(Saved data entries)

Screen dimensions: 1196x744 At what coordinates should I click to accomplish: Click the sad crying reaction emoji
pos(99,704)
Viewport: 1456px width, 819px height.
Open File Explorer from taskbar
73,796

What to work on:
Copy out every line of the items above, changing only the answer coordinates. Scale each coordinate by 0.35 and round it to a whole number, rounding halves up.

Result:
Screen dimensions: 1196x744 At what coordinates should I click to accomplish: Click the sad crying reaction emoji
pos(35,246)
Viewport: 1456px width, 819px height.
Open File Explorer from taskbar
26,279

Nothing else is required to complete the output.